The Real Truth About Thurles Inner Relief Road.
“Though the mills of God grind slowly,
Yet they grind exceeding small,
Though with patience He stands waiting,
With exactness grinds He all.”[Extract from Henry Wadsworth Longfellow’s poem “Retribution”; the lines meaning that God’s judgment or moral justice does not happen quickly. Wrongdoers may seem to escape consequences for a long time. But when justice finally comes, it is thorough and precise. ]
Nothing escapes accountability.
For over a decade the people of Thurles have been subjected to political spin and conflicting claims regarding the so-called Thurles Inner Relief Road. What was once presented as an urgent infrastructure priority now appears increasingly unlikely to begin construction before 2028, despite repeated assurances from politicians that funding had already been secured years ago.
The public is entitled to ask one simple question: who exactly has been telling the truth?
Back in October 2021, former Fianna Fáil TD Mr Jackie Cahill publicly declared that he had “secured funding” for the Thurles Inner Relief Road under the National Development Plan. He presented this as a major breakthrough and claimed the project was effectively on track.
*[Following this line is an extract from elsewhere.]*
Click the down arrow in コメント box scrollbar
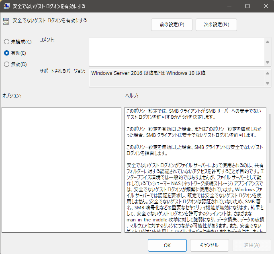 pyautogui.click(x=268, y=62)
Yet here we are in 2026 with no contractor appointed, no construction underway, no visible site mobilisation, and only limited allocations for design work and appraisals.
On November 6th 2025, Fianna Fáil TD Mr Ryan O’Meara publically stated on local radio that the Thurles inner relief road, which first received planning permission from An Board Pleanála in 2014 (12 years ago), was set to go to tender by the end of 2025.
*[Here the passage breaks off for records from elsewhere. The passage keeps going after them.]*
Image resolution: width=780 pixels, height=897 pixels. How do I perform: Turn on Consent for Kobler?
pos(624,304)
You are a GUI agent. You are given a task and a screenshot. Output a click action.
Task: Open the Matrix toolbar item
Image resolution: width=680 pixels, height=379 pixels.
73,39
Even more remarkably, recent political statements from other quarters have continued to portray the project as somehow newly “secured” or “advanced”, despite those earlier promises. The people of Thurles are now being asked to believe that funding was secured in 2021, land acquisition was the breakthrough in 2024, government commitments were obtained again in 2025, and yet construction still cannot realistically begin before 2028. None of this adds up.
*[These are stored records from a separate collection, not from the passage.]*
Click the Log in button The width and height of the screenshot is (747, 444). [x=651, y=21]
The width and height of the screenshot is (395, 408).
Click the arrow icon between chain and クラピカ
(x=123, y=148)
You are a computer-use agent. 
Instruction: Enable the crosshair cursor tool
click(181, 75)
The facts tell a very different story.
Tipperary County Council’s own 2025 Service Delivery Plan confirms that the project still remained at Department appraisal and detailed design stage, not construction stage. Earlier reports showed that only modest sums such as €75,000 and later €100,000 had been allocated for planning and design-related work. That is not what a shovel-ready infrastructure project looks like.
Meanwhile, the town itself continues to choke under worsening traffic congestion, while politicians repeatedly issue triumphant press releases claiming “progress”.
But the greatest disgrace surrounding this project is not merely the delay. It is the destruction and dismissal of Thurles heritage, [See HERE page 6], in pursuit of a road many residents believe will never adequately solve the town’s traffic crisis in the first place.
The proposed route, shown on the map above, cuts through the historic Great Famine “Double Ditch”, a rare surviving famine-era landscape feature, known locally to date from the 1846. This historic pathway, associated with famine relief works, was effectively treated as expendable. Despite its historical significance to many in Thurles, archaeological assessments failed to properly recognise or protect it. Campaigners repeatedly warned that a unique part of Thurles history was being sacrificed for a project whose actual traffic benefits remain questionable.
What makes the situation even more infuriating is that Thurles still does not have the bypass it has needed for generations. The town’s medieval street layout continues to carry modern heavy traffic because successive governments failed to prioritise a proper outer bypass solution. Instead, taxpayers are expected to fund an “Inner Relief Road” which many believe will simply shift congestion from one bottleneck to another, while permanently damaging part of the town’s heritage.
For years the public has been bombarded with photographs, announcements, consultations, launches, and declarations of “fantastic news”, yet the basic reality never changes. The project drifts endlessly between planning, appraisal, land acquisition, consultation, and redesign, while local politicians compete to claim ownership of it.
At this stage, many residents no longer trust a word of it.
If funding was truly secured years ago, where is the road? If construction was imminent, why is detailed design still ongoing? If this project is so transformational, why has the timeline repeatedly slipped further and further into the future?
The people of Thurles deserve honesty instead of political theatre. They deserve real infrastructure instead of endless press releases. Most importantly, they deserve a serious long-term bypass solution rather than another decade of delay, confusion, and public relations exercises masquerading as progress.